Thame Remembers 2nd Lieutenant Eric William Rose MC
Eric has been born in 1898, the eldest of three children of Alice Beatrice (nee Farmer), and William Cox Rose Esq. a dairy farmer of Moat Farm at Ford near Aylesbury, Buckinghamshire. He was educated at Lord Williams’s Grammar School in Thame, where he boarded from 1909 to 1914, and where reportedly, he showed great promise.
As soon as he was 18, he enlisted at Aylesbury with the Artists Rifles, the 28th (County of London) Battalion of the London Regiment, on 11th December 1916. Like many other young men from public schools he was placed in the battalions cadet school for officer training, and was commissioned as a second lieutenant with the Lancashire Fusiliers on the 28th August 1917. Posted to the 1/8th Battalion he joined the battalion in France at the end of October.
When the German Army launched their attack through the Somme in March 1918, the 125th Infantry Brigade, of which the 1/8th Lancashire Fusiliers were a part, was moved up to help defend the line. On the 25th March, 11 days before his death, having been captured and then escaped, Eric took over command of C company in a counter-attack after his company commander, Captain R Alderson was killed. This was an action for which Eric was awarded the Military Cross for ‘conspicuous gallantry and devotion to duty’.

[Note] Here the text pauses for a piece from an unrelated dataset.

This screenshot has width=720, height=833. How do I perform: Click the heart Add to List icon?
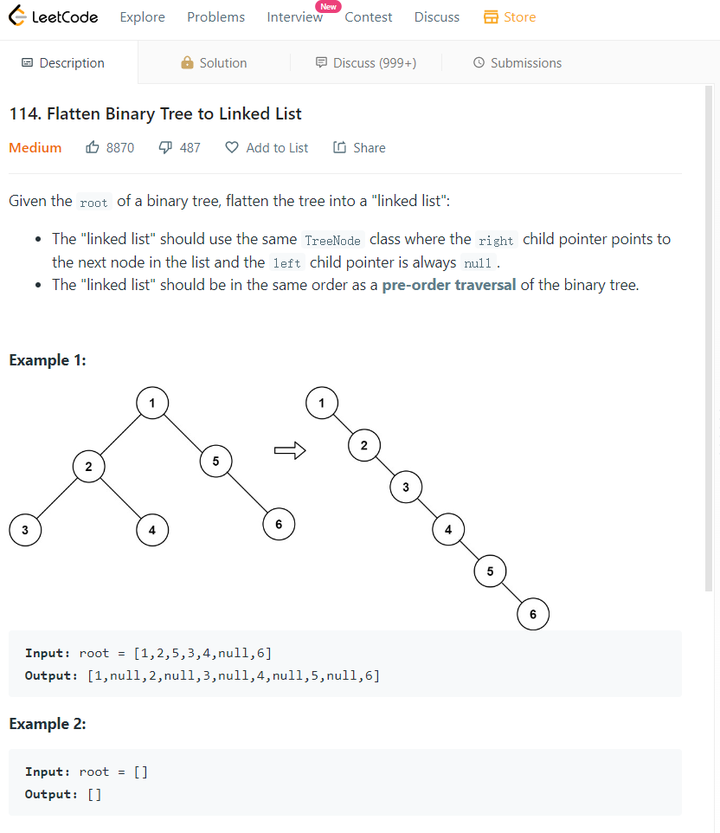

During the next few days the British Third Army was forced to retreat in front of the German advance. On the 5th April, the final day of the German assault, the 1/8th Lancs. Fusiliers were in trenches near the village of Bucquoy. The day started with a heavy German artillery barrage, followed by fierce fighting, both flanks of the line being forced back.
The last message received from Eric was that his much depleted company was still holding their original position. The battalion counter attacked in the afternoon, and regained some of the lost ground, but by that time Eric had
been killed.
Some confusion surrounds his burial place. Despite official reports that his body was never recovered from the battlefield, Rev T B Hardy VC wrote that he had found Eric’s body in the ruins of Bucquoy and buried him there. The search for his grave continues by his descendant Michael Rose.
2/Lieut. Eric William Rose is commemorated on the Arras Memorial, and remembered on the Lord William’s School Honours Board and on the War Memorial in Ford. He is also remembered on the Artists Rifles War Memorial in the entrance portico of the Royal Academy in London.
The Thame Remembers Cross was delivered to Arras Memorial, Pas de Calais, France
on
01st November 2015
by Ron Roberts (Thame Remembers)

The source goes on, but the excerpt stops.